- [WHAT YOU WILL DO]: Please render the material below as a Markdown table with the columns Row and Text: one line per row with its number, skipping blank lines.

- [INPUT ROWS]:
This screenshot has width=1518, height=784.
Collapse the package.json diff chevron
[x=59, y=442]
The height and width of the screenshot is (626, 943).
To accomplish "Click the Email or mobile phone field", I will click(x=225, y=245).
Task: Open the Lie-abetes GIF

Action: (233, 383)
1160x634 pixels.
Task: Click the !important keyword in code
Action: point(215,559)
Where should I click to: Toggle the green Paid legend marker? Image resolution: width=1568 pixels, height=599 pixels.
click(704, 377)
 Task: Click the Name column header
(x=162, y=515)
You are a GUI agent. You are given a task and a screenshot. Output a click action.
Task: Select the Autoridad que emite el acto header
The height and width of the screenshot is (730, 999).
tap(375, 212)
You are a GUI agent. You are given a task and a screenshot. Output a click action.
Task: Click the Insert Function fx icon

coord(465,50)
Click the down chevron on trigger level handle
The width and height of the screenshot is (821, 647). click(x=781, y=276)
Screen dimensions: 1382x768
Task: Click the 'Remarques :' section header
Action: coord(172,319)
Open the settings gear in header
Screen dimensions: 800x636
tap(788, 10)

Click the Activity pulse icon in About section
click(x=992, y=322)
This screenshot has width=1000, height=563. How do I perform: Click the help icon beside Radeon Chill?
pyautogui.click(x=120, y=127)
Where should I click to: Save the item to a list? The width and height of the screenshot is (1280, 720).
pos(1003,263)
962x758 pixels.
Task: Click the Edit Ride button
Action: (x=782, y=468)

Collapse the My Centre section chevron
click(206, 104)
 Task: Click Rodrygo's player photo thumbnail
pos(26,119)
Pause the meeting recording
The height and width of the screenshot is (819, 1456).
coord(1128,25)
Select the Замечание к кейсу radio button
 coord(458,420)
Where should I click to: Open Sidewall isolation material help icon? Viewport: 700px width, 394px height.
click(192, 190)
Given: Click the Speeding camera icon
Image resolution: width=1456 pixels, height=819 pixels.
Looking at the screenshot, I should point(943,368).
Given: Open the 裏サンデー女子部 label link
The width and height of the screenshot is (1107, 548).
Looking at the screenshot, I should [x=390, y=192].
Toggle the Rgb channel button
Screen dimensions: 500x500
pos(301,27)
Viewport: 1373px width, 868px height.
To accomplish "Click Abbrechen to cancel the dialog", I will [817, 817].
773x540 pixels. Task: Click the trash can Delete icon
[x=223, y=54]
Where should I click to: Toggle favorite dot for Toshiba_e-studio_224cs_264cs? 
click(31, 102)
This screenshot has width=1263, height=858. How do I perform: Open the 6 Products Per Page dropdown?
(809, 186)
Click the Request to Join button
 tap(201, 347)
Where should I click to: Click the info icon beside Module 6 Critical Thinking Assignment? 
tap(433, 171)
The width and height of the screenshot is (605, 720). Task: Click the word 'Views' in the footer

- [RESPONSE TO THIS TASK]:
| Row | Text |
|---|---|
| 1 | This screenshot has width=1518, height=784. |
| 2 | Collapse the package.json diff chevron |
| 3 | [x=59, y=442] |
| 4 | The height and width of the screenshot is (626, 943). |
| 5 | To accomplish "Click the Email or mobile phone field", I will click(x=225, y=245). |
| 6 | Task: Open the Lie-abetes GIF |
| 7 | Action: (233, 383) |
| 8 | 1160x634 pixels. |
| 9 | Task: Click the !important keyword in code |
| 10 | Action: point(215,559) |
| 11 | Where should I click to: Toggle the green Paid legend marker? Image resolution: width=1568 pixels, height=599 pixels. |
| 12 | click(704, 377) |
| 13 |  Task: Click the Name column header |
| 14 | (x=162, y=515) |
| 15 | You are a GUI agent. You are given a task and a screenshot. Output a click action. |
| 16 | Task: Select the Autoridad que emite el acto header |
| 17 | The height and width of the screenshot is (730, 999). |
| 18 | tap(375, 212) |
| 19 | You are a GUI agent. You are given a task and a screenshot. Output a click action. |
| 20 | Task: Click the Insert Function fx icon |
| 21 | coord(465,50) |
| 22 | Click the down chevron on trigger level handle |
| 23 | The width and height of the screenshot is (821, 647). click(x=781, y=276) |
| 24 | Screen dimensions: 1382x768 |
| 25 | Task: Click the 'Remarques :' section header |
| 26 | Action: coord(172,319) |
| 27 | Open the settings gear in header |
| 28 | Screen dimensions: 800x636 |
| 29 | tap(788, 10) |
| 30 | Click the Activity pulse icon in About section |
| 31 | click(x=992, y=322) |
| 32 | This screenshot has width=1000, height=563. How do I perform: Click the help icon beside Radeon Chill? |
| 33 | pyautogui.click(x=120, y=127) |
| 34 | Where should I click to: Save the item to a list? The width and height of the screenshot is (1280, 720). |
| 35 | pos(1003,263) |
| 36 | 962x758 pixels. |
| 37 | Task: Click the Edit Ride button |
| 38 | Action: (x=782, y=468) |
| 39 | Collapse the My Centre section chevron |
| 40 | click(206, 104) |
| 41 |  Task: Click Rodrygo's player photo thumbnail |
| 42 | pos(26,119) |
| 43 | Pause the meeting recording |
| 44 | The height and width of the screenshot is (819, 1456). |
| 45 | coord(1128,25) |
| 46 | Select the Замечание к кейсу radio button |
| 47 |  coord(458,420) |
| 48 | Where should I click to: Open Sidewall isolation material help icon? Viewport: 700px width, 394px height. |
| 49 | click(192, 190) |
| 50 | Given: Click the Speeding camera icon |
| 51 | Image resolution: width=1456 pixels, height=819 pixels. |
| 52 | Looking at the screenshot, I should point(943,368). |
| 53 | Given: Open the 裏サンデー女子部 label link |
| 54 | The width and height of the screenshot is (1107, 548). |
| 55 | Looking at the screenshot, I should [x=390, y=192]. |
| 56 | Toggle the Rgb channel button |
| 57 | Screen dimensions: 500x500 |
| 58 | pos(301,27) |
| 59 | Viewport: 1373px width, 868px height. |
| 60 | To accomplish "Click Abbrechen to cancel the dialog", I will [817, 817]. |
| 61 | 773x540 pixels. Task: Click the trash can Delete icon |
| 62 | [x=223, y=54] |
| 63 | Where should I click to: Toggle favorite dot for Toshiba_e-studio_224cs_264cs?  |
| 64 | click(31, 102) |
| 65 | This screenshot has width=1263, height=858. How do I perform: Open the 6 Products Per Page dropdown? |
| 66 | (809, 186) |
| 67 | Click the Request to Join button |
| 68 |  tap(201, 347) |
| 69 | Where should I click to: Click the info icon beside Module 6 Critical Thinking Assignment?  |
| 70 | tap(433, 171) |
| 71 | The width and height of the screenshot is (605, 720). Task: Click the word 'Views' in the footer |